Sunday, 10 March 2013
Our home is our castle
Paul asked me ages ago what I wanted to do today 9Mothers Day). I had to answer, nothing. I don't want to make plans or book a meal out. You see, pretty often our plans have to change depending on how Elin is that day and on special occasions this can serve to send me into a spiral of feeling sorry for myself (something I abhor) . It seemed easier to plan nothing and then there could be no room for disappointment, though I hate that this also serves to make me look like I'm giving in to the condition. Turns out, I was right. Totally justified in not going anywhere to celebrate Mother's day, Elin would almost deifintely not have been up for it.

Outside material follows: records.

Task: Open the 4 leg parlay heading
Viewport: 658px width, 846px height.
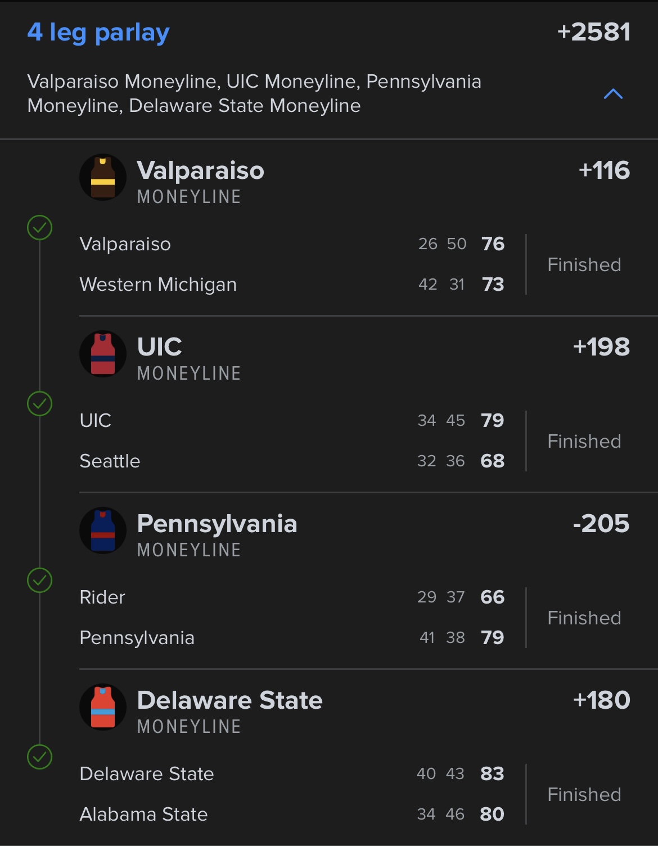Action: click(x=98, y=33)
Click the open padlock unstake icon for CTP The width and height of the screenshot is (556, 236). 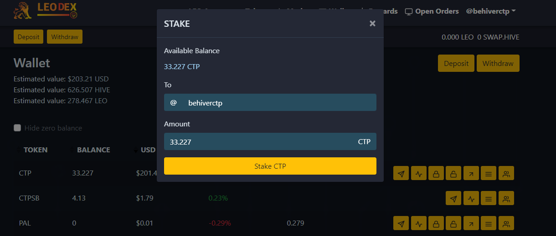(x=453, y=173)
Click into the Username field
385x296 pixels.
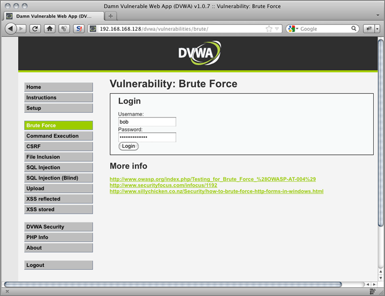[x=147, y=122]
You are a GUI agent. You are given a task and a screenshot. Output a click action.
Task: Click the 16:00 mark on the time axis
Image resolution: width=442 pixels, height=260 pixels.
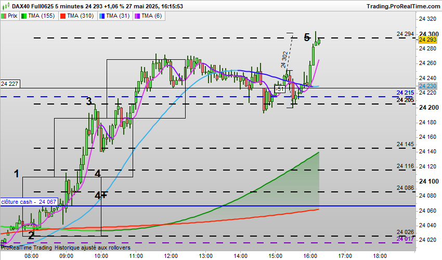click(x=310, y=256)
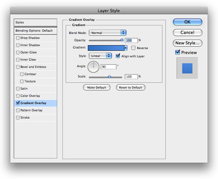The width and height of the screenshot is (218, 179).
Task: Expand the gradient picker arrow
Action: (x=126, y=48)
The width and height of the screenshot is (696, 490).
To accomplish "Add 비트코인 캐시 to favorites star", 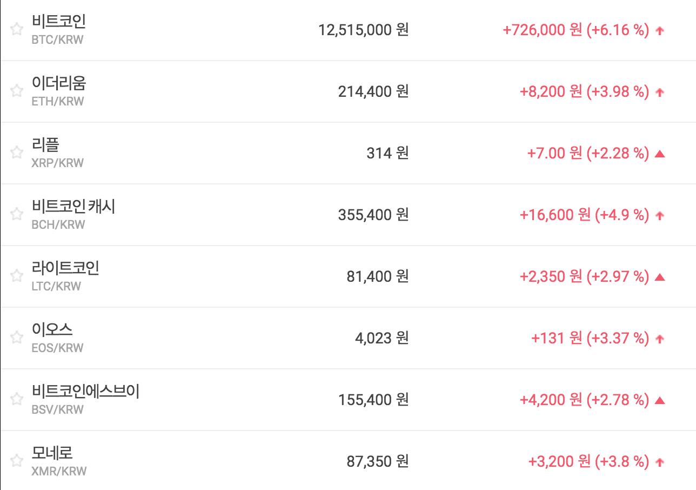I will point(17,214).
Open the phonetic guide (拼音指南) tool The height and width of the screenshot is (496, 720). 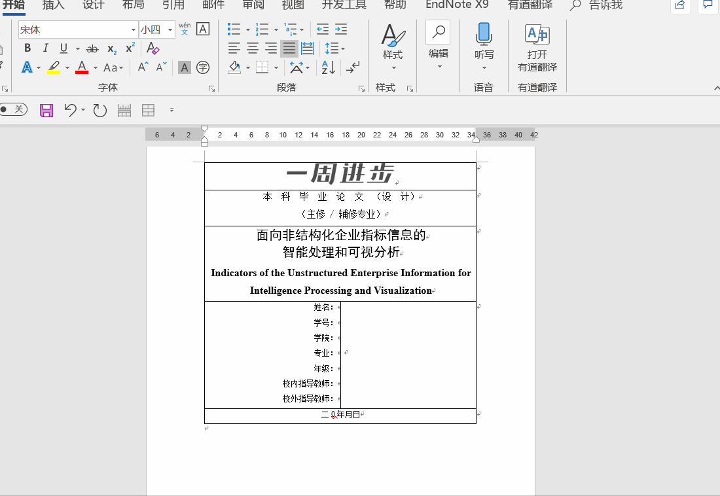[x=184, y=29]
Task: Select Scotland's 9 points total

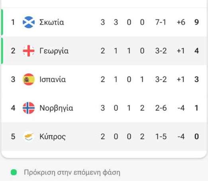Action: coord(196,22)
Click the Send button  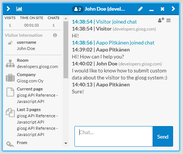163,136
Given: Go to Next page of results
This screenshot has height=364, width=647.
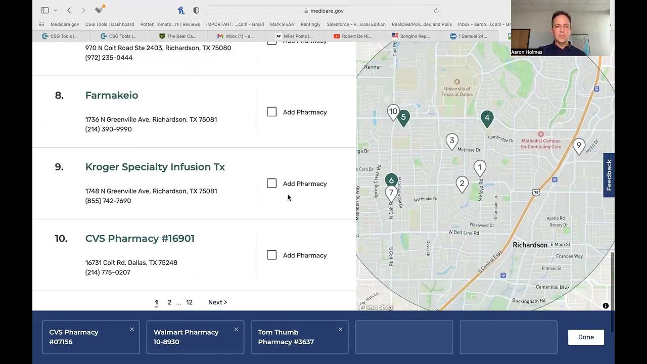Looking at the screenshot, I should point(217,302).
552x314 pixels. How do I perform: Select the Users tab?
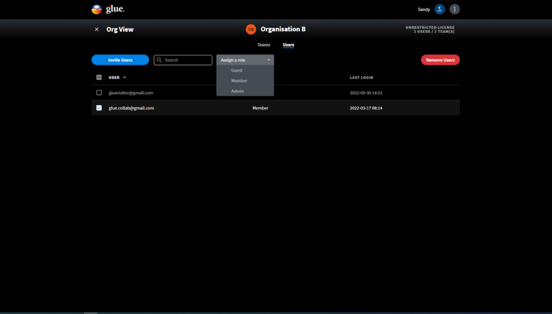288,45
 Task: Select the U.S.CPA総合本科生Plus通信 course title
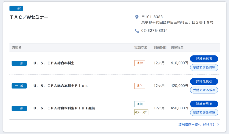[x=64, y=108]
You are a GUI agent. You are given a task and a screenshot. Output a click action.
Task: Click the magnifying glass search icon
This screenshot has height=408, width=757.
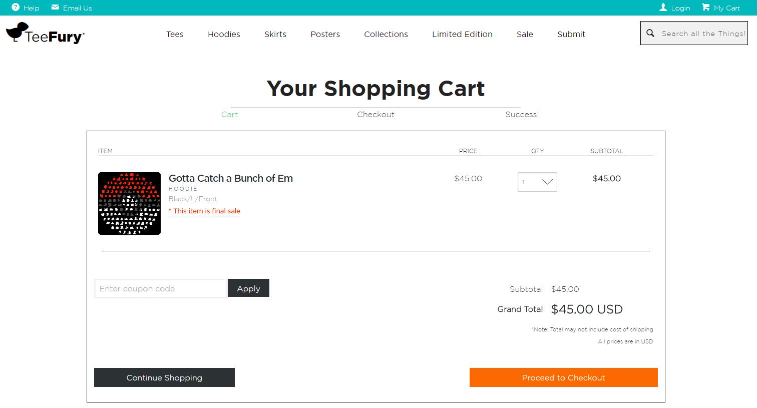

Saturday brought a very distressed and upset little girl, needing rescue medication before bed. Unsure what is bothering her. I prayed that Sunday would bring a better day for her, and it did, but I still wouldn't have fancied our chances keeping her peaceful while we lugged her around in the bitter cold and snow flurries. Yay me. I was right. We had aromatherapy at home and painted our nails and baked a cake, and that was my Mother's Day. Didn't have to watch her undergoing violent shakes and muscle spasms in the buggy. Didn't have to listen to her screaming in the car seat. Didn't have to struggle to eat a meal in a restaurant with her twisting on my knee because she is unable to sit in a chair. Didn't have to see the other Mummy's and their toddlers chatting away happily to them and wonder sub consciously for the millionth time what happened to my baby and who chose this path for us(and maybe this is the biggest reason of all why I didn't want to go out today. Not proud to admit it, but no point in writing a blog unless it is an honest one!) Our home is our castle, me and my girl. Sometimes, it's just all you need. Four familiar walls and zero stress. Perfick. Happy Mother's Day to all those SEN Mum's out there struggling with more than you can ever realise, enjoying more than you can ever know.